Anne Emery par Pierre Wat
Vestiges de la sensation- acrylique et huile sur toile 73 x 92 cm - 2012- (La croix troisième série de quatre)
Vestiges de la sensation par Pierre Wat
Ici, chaque tableau est comme un piège où il est bon de se laisser prendre, mais aussi frustrant, en même temps. Parce que l’espace y semble accueillant, doux même, parfois, comme un nuage d’ouate rose, pour devenir soudain plan et impénétrable, façon de réveiller ceux qui se sont pris à rêver d’un tableau où l’on puisse s’abriter.
« Je joue, dit Anne Emery, entre l’abstrait et le représenté. » : on aimerait plutôt dire – nous qui sommes joués par ses travaux – qu’elle oscille surtout entre l’absence et l’incarnation. Tantôt la peinture se fait chair, ou, du moins, sensation tactile de la présence humaine, tantôt, oui, elle est vraiment abstraite : pure peinture nous rappelant que même l’art le plus mimétique ne saurait évoquer l’insaisissable réel que sur le mode de l’absence.

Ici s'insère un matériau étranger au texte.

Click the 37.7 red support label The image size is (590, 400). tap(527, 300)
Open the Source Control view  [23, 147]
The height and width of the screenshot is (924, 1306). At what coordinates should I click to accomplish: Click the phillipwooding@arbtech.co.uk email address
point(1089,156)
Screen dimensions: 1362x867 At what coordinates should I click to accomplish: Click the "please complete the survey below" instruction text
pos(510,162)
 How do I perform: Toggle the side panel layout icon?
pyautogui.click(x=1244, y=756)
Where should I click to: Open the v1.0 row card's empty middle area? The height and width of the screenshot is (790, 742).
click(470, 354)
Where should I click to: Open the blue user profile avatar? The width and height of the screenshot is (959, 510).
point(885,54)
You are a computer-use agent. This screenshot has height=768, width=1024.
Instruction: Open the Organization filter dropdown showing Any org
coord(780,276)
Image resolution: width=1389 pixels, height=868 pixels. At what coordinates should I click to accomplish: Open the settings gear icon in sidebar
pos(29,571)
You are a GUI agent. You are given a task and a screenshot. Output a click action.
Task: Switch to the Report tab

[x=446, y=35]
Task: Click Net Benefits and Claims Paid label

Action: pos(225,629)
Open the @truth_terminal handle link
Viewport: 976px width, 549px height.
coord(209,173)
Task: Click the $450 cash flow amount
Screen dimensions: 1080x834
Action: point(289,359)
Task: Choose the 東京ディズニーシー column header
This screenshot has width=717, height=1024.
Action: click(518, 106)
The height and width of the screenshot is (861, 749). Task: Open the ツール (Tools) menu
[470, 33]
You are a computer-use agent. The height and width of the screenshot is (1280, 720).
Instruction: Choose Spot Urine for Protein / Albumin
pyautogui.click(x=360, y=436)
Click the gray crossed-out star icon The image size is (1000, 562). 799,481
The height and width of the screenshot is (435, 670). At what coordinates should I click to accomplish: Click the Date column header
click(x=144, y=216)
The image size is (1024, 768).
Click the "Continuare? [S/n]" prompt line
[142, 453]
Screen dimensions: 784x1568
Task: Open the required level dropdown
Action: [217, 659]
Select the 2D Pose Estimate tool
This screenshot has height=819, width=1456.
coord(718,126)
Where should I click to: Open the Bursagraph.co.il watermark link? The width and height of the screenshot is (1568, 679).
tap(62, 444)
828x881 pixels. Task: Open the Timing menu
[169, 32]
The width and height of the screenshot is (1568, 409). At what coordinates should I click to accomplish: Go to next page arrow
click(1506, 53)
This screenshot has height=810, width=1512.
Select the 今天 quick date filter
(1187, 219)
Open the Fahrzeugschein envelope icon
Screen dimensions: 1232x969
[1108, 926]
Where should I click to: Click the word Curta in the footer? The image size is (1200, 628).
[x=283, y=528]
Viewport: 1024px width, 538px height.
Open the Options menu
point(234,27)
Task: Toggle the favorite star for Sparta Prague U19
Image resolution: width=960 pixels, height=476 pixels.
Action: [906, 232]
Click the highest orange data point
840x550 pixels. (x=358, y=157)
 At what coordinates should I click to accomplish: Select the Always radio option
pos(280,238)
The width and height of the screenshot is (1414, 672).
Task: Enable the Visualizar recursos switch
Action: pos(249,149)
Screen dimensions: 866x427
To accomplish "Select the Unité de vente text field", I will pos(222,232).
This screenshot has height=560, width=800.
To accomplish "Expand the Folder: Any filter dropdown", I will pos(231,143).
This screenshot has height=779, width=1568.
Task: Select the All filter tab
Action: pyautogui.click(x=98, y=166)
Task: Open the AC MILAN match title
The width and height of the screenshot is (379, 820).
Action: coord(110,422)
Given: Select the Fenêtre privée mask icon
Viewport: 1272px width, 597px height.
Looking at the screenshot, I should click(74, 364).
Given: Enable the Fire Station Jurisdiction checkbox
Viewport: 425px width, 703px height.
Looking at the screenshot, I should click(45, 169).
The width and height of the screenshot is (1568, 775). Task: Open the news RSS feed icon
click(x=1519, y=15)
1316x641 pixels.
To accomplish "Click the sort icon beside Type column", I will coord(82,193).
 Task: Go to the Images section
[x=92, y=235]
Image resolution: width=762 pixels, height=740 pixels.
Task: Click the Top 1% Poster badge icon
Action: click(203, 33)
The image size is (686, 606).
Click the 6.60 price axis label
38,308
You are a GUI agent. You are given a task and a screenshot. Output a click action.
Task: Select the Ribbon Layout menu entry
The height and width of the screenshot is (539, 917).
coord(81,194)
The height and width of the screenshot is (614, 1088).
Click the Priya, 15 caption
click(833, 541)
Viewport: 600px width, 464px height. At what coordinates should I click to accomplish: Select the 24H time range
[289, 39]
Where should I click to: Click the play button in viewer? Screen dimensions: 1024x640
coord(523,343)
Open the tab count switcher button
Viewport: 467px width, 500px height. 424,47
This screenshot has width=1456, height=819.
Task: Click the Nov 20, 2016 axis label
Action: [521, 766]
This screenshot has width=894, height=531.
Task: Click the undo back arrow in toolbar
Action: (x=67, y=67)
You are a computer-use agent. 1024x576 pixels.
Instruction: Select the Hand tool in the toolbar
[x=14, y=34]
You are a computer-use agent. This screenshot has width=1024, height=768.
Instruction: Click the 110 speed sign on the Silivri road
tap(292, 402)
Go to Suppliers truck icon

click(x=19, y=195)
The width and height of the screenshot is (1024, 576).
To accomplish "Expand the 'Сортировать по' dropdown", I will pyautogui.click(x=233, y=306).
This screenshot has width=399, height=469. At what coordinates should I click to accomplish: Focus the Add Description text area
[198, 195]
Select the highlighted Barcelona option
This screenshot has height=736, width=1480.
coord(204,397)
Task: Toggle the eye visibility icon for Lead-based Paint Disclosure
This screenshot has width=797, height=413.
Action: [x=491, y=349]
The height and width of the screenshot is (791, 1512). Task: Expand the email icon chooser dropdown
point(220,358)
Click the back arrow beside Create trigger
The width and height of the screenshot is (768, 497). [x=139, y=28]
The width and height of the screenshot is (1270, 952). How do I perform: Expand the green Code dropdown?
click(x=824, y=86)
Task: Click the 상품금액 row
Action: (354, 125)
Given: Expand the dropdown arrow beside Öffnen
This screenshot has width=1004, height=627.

S’il fallait trouver une image, pour tenter de nommer ce que l’on éprouve devant ses tableaux, les grands comme les petits, ce serait sans doute celle de la caverne, tant ici l’espace est un creux, dans lequel on aspire à pénétrer. Mais aujourd’hui, Anne Emery laisse traîner d’étranges formes dans cette grotte attirante : fragments d’os, lambeaux de motifs, voiles de peinture dont on ne sait s’ils cachent ou dévoilent, qui sont autant de vestiges du monde, et de ses sensations. Vestiges comme pour dire à qui regarde que s’il se laisse prendre au piège il vivra en même temps la jouissance de la saisie et l’expérience de la perte : comme une douce et frustrante leçon de peinture.